Stored data entries:
+++

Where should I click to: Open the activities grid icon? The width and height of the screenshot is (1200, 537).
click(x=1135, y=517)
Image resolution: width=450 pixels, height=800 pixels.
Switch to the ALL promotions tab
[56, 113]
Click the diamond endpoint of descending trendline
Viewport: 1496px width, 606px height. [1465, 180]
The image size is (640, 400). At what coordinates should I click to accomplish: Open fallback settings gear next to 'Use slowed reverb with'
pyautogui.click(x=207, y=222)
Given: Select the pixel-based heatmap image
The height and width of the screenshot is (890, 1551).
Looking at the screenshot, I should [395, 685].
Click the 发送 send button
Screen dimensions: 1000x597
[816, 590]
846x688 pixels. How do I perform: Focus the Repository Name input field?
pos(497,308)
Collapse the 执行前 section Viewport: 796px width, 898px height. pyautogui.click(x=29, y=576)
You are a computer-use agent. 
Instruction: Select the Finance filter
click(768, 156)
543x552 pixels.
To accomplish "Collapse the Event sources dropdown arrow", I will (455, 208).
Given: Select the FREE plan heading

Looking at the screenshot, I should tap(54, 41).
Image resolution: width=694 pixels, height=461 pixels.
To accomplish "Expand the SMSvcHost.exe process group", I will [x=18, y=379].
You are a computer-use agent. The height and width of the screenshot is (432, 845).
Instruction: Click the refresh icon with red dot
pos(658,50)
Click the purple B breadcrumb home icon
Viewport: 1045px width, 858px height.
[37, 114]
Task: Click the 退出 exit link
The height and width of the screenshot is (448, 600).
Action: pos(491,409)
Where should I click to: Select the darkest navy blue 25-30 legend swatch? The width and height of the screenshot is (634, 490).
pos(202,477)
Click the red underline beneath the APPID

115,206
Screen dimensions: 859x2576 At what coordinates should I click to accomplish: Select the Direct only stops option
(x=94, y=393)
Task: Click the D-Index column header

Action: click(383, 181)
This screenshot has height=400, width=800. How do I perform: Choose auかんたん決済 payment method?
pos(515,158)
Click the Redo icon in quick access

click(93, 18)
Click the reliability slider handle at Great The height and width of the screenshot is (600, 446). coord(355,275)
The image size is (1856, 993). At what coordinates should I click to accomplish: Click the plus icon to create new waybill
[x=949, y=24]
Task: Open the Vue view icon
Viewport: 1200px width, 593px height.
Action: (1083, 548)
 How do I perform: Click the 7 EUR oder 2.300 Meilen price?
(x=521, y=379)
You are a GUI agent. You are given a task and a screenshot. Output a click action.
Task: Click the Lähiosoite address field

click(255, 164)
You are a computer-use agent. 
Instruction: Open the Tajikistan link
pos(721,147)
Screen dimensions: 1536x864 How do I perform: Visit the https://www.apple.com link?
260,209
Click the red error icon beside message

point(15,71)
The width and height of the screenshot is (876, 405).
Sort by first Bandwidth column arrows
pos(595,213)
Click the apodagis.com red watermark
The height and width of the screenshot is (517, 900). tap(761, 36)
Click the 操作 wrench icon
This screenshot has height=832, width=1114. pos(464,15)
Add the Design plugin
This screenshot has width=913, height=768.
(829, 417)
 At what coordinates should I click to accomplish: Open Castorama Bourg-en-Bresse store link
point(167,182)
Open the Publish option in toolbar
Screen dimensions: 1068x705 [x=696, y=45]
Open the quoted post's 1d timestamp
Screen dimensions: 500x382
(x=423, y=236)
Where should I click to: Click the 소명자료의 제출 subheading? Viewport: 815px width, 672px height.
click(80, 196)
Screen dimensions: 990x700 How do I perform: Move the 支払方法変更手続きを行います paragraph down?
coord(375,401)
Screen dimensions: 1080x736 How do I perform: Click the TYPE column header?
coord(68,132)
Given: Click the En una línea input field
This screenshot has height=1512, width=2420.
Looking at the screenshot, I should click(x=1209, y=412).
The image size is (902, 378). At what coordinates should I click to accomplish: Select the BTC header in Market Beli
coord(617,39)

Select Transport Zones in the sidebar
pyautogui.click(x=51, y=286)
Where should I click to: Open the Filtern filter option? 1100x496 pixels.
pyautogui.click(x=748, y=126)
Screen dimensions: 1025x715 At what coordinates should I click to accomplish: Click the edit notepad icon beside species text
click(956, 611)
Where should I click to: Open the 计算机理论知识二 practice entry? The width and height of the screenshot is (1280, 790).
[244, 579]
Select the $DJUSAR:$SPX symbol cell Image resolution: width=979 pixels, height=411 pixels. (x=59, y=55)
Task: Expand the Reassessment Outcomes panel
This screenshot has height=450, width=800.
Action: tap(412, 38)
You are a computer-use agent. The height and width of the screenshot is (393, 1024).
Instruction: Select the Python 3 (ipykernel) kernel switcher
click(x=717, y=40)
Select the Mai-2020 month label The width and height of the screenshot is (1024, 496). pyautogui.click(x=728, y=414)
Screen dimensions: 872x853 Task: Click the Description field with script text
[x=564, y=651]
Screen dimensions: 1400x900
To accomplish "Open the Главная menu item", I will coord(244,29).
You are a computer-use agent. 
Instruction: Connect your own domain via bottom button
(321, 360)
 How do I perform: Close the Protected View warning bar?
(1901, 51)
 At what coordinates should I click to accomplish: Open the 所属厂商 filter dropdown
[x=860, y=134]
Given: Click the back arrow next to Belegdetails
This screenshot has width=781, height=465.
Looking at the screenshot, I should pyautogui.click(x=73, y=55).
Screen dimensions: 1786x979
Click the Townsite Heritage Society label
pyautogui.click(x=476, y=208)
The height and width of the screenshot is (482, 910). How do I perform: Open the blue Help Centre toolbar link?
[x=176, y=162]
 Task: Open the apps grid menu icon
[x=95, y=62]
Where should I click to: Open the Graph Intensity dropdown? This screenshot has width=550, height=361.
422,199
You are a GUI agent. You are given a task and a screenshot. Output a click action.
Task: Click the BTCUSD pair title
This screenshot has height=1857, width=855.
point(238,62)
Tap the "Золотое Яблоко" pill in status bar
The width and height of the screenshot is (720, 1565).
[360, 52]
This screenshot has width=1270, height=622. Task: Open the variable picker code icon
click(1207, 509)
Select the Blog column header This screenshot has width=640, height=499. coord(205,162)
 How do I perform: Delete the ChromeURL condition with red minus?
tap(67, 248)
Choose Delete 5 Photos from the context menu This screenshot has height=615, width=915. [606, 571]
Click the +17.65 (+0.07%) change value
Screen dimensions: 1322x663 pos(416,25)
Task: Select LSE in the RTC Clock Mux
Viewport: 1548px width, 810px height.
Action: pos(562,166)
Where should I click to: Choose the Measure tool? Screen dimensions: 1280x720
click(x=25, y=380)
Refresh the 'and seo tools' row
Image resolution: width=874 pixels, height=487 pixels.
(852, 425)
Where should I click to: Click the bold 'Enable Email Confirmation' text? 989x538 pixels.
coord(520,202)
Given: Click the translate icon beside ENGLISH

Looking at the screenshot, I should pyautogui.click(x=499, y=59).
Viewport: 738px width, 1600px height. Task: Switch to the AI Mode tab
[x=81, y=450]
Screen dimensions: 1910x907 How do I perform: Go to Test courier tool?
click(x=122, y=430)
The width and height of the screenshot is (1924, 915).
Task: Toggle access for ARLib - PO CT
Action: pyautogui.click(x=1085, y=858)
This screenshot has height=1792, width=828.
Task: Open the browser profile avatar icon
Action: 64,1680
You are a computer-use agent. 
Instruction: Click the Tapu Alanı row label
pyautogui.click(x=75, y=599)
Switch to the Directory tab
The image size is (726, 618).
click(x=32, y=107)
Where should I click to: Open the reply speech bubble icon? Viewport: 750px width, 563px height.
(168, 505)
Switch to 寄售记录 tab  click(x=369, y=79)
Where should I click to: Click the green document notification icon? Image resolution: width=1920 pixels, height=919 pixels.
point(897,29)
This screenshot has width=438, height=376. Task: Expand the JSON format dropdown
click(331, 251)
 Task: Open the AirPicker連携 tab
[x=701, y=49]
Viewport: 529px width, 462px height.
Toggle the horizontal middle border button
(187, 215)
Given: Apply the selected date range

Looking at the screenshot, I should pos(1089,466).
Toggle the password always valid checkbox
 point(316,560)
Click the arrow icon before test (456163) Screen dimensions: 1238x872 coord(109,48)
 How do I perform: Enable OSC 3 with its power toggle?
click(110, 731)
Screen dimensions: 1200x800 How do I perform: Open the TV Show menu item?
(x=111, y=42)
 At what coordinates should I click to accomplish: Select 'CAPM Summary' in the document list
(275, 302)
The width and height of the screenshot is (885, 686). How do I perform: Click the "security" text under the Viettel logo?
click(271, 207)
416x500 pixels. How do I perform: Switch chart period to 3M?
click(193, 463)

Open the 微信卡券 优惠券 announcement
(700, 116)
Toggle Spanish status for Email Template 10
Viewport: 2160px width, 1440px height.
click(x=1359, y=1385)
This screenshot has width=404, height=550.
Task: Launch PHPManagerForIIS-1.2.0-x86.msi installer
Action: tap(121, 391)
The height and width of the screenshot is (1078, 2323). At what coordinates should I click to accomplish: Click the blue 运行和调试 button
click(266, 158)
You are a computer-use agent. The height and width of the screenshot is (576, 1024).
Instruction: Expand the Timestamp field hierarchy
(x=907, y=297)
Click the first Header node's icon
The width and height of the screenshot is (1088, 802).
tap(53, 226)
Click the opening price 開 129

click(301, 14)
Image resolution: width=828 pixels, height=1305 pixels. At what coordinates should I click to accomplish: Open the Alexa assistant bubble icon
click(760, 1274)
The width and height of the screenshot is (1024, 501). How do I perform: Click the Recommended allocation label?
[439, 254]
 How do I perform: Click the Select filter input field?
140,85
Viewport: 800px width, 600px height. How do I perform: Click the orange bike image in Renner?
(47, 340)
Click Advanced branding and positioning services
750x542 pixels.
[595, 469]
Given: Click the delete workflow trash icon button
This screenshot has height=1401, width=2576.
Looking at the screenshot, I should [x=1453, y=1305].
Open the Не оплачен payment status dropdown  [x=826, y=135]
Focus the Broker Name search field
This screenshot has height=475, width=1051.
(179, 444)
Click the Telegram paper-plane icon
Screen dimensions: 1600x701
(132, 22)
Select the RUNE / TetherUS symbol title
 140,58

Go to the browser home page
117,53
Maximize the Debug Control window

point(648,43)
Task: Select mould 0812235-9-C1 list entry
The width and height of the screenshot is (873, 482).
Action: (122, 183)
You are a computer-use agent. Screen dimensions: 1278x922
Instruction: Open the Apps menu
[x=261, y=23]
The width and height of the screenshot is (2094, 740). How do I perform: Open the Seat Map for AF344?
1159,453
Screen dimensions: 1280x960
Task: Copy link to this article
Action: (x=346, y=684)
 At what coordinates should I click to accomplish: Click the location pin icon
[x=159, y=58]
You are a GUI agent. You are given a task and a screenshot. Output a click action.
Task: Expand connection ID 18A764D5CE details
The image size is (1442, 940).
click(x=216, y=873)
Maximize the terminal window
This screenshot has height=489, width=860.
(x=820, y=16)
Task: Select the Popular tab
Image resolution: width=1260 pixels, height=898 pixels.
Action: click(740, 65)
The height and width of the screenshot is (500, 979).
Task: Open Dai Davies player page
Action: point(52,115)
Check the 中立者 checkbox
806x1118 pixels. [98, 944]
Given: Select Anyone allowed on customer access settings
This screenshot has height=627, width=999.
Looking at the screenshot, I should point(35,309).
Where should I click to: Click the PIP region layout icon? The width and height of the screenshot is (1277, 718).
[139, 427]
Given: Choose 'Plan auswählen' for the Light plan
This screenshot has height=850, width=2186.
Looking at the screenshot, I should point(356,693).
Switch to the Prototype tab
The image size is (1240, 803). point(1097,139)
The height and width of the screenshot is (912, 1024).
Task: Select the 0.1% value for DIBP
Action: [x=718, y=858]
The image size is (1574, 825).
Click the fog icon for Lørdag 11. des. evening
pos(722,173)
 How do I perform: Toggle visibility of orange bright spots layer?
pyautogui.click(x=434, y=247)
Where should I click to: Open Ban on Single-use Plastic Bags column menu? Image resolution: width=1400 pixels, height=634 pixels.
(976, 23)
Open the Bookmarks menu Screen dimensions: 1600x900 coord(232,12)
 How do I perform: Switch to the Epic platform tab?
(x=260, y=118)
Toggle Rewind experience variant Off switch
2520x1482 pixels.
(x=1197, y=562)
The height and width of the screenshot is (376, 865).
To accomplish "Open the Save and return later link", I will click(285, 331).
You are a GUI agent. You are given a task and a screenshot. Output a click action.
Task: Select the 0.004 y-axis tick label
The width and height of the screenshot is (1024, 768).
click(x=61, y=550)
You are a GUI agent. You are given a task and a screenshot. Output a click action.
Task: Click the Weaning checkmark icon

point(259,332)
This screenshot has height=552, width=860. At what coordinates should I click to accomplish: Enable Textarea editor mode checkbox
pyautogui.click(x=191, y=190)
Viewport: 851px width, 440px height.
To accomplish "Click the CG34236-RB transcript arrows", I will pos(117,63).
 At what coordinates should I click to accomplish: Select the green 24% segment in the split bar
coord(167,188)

+++

■ WHAT TO WORK ON ■
All lines above from the line with "This screenshot has height=400, width=800." through the line with "Click the reliability", both included, are to be set down exactly, with nothing else.

■ RESPONSE BELOW ■
This screenshot has height=400, width=800. How do I perform: Choose auかんたん決済 payment method?
pos(515,158)
Click the Redo icon in quick access

click(93, 18)
Click the reliability slider handle at Great The height and width of the screenshot is (600, 446). coord(355,275)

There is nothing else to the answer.